Is it OK for a primary dataset to consume data from another primary dataset?
Is it good practice to build a feature dataset from the INT layer? or should it always pass through Primary?
I appreciate there are no hard & fast rules with data modelling but these are big modelling decisions & any guidance or best practice on Kedro modelling would be really helpful, I can find just one table defining the layers in the Kedro docs
If anyone can offer any further advice or blogs\docs talking about Kedro Data Modelling that would be awesome!
Great question. As you say, there are no hard and fast rules here and opinions do vary, but let me share my perspective as a QB data scientist and kedro maintainer who has used the layering convention you referred to several times.
For a start, let me emphasise that there's absolutely no reason to stick to the data engineering convention suggested by kedro if it's not suitable for your needs. 99% of users don't change the folder structure in data. This is not because the kedro default is the right structure for them but because they just don't think of changing it. You should absolutely add/remove/rename layers to suit yourself. The most important thing is to choose a set of layers (or even a non-layered structure) that works for your project rather than trying to shoehorn your datasets to fit the kedro default suggestion.
Now, assuming you are following kedro's suggested structure - onto your questions:
When is a dataset a feature rather than a primary dataset? The distinction seems vague...
In the case of simple features, a feature dataset can be very similar to a primary one. The distinction is maybe clearest if you think about more complex features, e.g. formed by aggregating over time windows. A primary dataset would have a column that gives a cleaned version of the original data, but without doing any complex calculations on it, just simple transformations. Say the raw data is the colour of all cars driving past your house over a week. By the time the data is in primary, it will be clean (e.g. correcting "rde" to "red", maybe mapping "crimson" and "red" to the same colour). Between primary and the feature layer, we will have done some less trivial calculations on it, e.g. to find one-hot encoded most common car colour each day.
Is it OK for a primary dataset to consume data from another primary dataset?
In my opinion, yes. This might be necessary if you want to join multiple primary tables together. In general if you are building complex pipelines it will become very difficult if you don't allow this. e.g. in the feature layer I might want to form a dataset containing composite_feature = feature_1 * feature_2 from the two inputs feature_1 and feature_2. There's no way of doing this without having multiple sub-layers within the feature layer.

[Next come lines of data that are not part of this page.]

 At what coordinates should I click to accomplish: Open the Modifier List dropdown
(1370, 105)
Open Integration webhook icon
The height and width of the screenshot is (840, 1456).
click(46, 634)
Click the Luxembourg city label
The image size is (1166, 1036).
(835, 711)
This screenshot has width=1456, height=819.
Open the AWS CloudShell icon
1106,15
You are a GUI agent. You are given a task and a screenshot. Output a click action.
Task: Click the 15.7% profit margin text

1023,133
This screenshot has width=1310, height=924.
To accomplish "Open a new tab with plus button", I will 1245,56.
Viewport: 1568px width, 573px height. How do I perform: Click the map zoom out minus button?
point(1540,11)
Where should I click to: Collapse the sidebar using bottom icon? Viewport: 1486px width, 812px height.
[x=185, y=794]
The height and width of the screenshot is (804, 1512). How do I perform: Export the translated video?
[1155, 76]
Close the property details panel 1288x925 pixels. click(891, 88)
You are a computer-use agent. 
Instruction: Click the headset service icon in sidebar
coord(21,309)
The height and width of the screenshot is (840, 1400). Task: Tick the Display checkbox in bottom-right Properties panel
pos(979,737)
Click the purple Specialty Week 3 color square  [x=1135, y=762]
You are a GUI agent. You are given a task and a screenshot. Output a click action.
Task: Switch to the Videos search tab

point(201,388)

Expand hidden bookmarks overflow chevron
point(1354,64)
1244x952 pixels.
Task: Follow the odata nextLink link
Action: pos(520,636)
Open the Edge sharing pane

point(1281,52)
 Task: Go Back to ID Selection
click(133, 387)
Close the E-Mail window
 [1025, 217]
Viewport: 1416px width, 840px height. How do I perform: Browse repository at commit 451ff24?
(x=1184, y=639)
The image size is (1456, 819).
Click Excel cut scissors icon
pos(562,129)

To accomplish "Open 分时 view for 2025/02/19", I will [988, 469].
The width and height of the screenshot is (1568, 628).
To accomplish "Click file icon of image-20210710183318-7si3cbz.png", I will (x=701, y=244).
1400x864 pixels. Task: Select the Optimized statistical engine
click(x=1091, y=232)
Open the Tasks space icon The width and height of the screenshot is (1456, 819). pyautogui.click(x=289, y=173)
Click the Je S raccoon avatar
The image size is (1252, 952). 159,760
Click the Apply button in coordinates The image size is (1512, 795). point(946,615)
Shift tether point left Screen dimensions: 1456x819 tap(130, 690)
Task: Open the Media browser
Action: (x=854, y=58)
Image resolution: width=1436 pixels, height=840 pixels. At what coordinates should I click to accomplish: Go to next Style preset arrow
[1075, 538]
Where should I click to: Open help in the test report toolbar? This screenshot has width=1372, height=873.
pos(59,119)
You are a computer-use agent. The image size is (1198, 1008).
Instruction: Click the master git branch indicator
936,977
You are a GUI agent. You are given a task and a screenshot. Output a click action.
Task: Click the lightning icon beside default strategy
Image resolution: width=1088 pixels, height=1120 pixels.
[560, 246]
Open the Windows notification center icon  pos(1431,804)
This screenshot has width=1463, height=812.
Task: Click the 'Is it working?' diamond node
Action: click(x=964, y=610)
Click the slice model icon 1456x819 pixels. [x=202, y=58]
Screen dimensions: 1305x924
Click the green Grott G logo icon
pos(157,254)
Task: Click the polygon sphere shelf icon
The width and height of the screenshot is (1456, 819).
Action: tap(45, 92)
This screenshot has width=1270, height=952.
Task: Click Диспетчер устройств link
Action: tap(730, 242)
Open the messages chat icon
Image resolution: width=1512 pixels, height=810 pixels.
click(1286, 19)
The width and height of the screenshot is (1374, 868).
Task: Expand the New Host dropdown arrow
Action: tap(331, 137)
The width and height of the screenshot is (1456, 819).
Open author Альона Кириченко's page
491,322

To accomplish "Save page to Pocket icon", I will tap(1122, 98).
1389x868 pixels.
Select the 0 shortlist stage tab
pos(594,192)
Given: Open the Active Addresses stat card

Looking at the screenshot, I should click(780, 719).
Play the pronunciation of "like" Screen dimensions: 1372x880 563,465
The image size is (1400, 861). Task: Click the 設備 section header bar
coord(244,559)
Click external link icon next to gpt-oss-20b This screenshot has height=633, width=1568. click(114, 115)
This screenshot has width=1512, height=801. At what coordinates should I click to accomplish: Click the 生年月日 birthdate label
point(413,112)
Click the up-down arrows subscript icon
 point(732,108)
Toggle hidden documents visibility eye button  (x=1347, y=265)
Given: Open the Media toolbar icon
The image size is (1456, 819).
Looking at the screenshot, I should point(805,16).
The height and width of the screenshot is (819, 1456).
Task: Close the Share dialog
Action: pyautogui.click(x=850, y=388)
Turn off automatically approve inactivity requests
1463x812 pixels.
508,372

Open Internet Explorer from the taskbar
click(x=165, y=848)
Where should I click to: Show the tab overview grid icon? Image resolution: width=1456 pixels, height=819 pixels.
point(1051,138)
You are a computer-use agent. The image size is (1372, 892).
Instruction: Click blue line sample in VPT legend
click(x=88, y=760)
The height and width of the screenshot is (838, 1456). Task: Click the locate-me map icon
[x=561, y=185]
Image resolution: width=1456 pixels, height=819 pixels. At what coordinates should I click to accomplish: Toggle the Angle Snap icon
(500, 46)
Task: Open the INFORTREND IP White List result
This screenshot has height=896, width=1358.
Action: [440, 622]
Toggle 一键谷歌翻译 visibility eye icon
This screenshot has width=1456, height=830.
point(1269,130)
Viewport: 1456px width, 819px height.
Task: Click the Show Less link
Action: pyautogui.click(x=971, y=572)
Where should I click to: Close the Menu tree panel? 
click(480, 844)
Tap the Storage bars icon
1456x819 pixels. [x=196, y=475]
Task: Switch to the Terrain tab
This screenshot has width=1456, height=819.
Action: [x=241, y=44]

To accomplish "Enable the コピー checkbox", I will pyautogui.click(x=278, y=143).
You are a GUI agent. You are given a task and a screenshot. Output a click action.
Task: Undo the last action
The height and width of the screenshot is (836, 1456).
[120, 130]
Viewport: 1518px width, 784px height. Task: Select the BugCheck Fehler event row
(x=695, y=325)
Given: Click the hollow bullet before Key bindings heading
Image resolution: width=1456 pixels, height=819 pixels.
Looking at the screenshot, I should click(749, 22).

However, something that is generally worth avoiding is a node that consumes data from many different layers. e.g. a node that takes in one dataset from the feature layer and one from the intermediate layer. This seems a bit strange (why has the latter dataset not passed through the feature layer?).
Is it good practice to build a feature dataset from the INT layer? or should it always pass through Primary?
Building features from the intermediate layer isn't unheard of, but it seems a bit weird. The primary layer is typically an important one which forms the basis for all feature engineering. If your data is in a shape that you can build features then that means it's probably primary layer already. In this case, maybe you don't need an intermediate layer.
The above points might be summarised by the following rules (which should no doubt be broken when required):
The input datasets for a node in layer L should all be in the same layer, which can be either L or L-1
The output datasets for a node in layer L should all be in the same layer L, which can be either L or L+1
If anyone can offer any further advice or blogs\docs talking about Kedro Data Modelling that would be awesome!
I'm also interested in seeing what others think here! One possibly useful thing to note is that kedro was inspired by cookiecutter data science, and the kedro layer structure is an extended version of what's suggested there. Maybe other projects have taken this directory structure and adapted it in different ways.
Your question prompted us to write a Medium article better explaining these concepts, it's just been published on Toward Data Science
First post ever, so here we go! (Thanks for taking the time to read!)
I am currently studying in college and working on a research project on how different hardware (specifically a ram-disk vs hard rive) can affect the speed of big data analysis. I know how to set up the various hardware and all of that jazz, however, I have no previous experience with big data analysis, and after looking for a few days I have found no answers (even here). I need any software to be able to simulate big data analysis - I have read of Hadoop, but have no idea where to begin on that - and it seems that even with it there is no simulation. How would I go about getting software along with data to analyze? Specifically, something I could run as a control group and then again with the data stored on a ram-disk in order to see if there is a performance increase.
I really feel in over my head here and don't know where to start, so any help or tips are welcome. Thank you very much!
To clarify, I am hoping to begin on a very small-scale database, but I also have resources with my school to set up a very large drive to be able to test with.
There are many DB solutions out there in the market.
However, the big data DB must be designed to process this particular data. The characteristics of big data are summarized as 3V which means data volume, velocity, and variety.
Big data is a large amount of data in terabytes(TB) or more. This is the most basic feature of big data, which means that there is a large amount of data that is still being generated through multiple paths.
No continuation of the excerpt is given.